Records provided Start Marker
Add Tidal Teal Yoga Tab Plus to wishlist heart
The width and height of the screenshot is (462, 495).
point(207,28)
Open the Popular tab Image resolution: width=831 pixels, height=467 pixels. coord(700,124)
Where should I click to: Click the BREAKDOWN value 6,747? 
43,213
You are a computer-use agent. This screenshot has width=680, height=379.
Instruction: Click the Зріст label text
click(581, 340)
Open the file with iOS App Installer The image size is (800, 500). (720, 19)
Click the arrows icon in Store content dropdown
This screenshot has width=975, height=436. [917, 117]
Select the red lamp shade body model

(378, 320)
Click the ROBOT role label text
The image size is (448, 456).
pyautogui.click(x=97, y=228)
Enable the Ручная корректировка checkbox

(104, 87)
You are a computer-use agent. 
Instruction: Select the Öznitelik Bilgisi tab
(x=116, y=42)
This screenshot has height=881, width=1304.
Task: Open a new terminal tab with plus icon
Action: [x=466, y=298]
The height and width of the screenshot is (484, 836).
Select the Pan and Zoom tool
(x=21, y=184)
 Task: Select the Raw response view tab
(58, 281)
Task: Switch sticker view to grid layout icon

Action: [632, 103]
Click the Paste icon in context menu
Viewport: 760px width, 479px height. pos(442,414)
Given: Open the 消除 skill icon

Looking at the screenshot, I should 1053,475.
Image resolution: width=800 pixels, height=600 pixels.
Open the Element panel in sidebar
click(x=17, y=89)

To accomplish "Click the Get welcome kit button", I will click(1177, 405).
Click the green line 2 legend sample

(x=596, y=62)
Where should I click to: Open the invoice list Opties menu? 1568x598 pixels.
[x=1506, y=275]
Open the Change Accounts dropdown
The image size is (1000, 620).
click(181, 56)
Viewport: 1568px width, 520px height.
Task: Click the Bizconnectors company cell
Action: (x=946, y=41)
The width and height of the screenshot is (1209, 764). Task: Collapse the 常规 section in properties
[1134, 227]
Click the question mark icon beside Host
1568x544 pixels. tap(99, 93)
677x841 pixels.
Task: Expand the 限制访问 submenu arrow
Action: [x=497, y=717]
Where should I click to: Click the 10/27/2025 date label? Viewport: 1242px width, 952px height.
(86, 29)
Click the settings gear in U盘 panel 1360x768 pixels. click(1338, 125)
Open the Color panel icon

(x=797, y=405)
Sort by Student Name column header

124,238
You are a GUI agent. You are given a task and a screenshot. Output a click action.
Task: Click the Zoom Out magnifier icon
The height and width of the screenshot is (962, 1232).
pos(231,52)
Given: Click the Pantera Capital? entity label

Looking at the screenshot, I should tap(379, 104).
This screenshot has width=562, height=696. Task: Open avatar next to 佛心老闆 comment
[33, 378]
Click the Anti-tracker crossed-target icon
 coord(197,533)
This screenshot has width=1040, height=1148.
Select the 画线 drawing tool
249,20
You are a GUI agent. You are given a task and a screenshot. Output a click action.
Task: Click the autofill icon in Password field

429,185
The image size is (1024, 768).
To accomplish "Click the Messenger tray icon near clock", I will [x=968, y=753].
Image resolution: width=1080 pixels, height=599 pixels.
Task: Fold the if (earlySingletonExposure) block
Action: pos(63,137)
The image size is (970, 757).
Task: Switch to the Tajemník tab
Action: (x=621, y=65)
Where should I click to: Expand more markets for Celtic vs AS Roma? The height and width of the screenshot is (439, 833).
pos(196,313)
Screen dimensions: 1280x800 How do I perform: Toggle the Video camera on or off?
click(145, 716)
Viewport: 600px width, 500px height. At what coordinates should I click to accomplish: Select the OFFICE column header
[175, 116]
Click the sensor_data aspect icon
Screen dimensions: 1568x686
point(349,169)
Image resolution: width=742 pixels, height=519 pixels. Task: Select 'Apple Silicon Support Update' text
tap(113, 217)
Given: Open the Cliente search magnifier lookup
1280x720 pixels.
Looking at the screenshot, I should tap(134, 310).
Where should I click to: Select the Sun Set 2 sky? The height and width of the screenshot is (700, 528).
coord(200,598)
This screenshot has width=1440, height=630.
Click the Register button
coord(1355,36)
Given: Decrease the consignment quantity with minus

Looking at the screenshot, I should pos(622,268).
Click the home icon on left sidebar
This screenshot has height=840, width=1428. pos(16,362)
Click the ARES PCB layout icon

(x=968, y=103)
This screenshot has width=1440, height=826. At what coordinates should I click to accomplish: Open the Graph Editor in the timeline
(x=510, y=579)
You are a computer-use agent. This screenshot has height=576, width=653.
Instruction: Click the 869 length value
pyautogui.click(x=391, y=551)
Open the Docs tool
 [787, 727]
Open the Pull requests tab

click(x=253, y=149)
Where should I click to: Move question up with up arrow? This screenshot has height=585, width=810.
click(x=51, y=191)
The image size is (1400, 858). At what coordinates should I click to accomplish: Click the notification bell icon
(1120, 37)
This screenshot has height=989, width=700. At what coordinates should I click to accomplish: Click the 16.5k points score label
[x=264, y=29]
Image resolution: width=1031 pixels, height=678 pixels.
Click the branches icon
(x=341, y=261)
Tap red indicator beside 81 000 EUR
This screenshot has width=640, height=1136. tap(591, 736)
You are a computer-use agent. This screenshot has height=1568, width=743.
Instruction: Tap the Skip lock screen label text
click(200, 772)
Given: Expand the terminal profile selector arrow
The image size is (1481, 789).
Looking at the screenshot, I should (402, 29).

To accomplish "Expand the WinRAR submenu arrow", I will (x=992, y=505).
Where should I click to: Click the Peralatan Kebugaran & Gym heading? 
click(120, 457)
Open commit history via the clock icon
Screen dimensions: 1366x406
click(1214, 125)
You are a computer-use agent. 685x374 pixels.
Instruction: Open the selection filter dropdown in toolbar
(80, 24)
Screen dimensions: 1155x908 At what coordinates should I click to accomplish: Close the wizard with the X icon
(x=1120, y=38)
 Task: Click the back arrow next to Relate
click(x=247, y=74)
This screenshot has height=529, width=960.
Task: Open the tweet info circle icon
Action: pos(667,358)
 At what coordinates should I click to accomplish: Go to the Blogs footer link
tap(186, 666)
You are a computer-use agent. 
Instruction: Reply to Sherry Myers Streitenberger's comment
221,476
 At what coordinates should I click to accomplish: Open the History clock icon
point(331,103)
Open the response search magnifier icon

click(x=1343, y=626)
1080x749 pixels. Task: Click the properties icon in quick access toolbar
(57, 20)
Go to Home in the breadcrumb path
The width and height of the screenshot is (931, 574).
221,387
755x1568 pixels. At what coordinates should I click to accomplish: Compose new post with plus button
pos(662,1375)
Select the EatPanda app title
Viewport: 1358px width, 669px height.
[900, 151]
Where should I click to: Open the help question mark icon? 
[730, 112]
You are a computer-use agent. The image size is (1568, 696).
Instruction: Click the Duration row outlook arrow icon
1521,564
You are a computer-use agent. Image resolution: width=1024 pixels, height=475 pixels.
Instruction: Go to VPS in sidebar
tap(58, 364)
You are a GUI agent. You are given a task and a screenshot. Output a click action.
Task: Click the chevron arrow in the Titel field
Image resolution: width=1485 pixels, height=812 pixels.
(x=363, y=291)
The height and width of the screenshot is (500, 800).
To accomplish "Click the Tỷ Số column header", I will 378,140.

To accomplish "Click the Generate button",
Records provided End Marker
• _Task item_
If a line above holds the string "computer", copy it out.

• _Response box_
You are a computer-use agent. This screenshot has width=680, height=379.
You are a computer-use agent. 
You are a computer-use agent. This screenshot has height=576, width=653.
You are a computer-use agent. This screenshot has height=1568, width=743.
You are a computer-use agent. 685x374 pixels.
You are a computer-use agent. 
You are a computer-use agent. The image size is (1568, 696).
You are a computer-use agent. Image resolution: width=1024 pixels, height=475 pixels.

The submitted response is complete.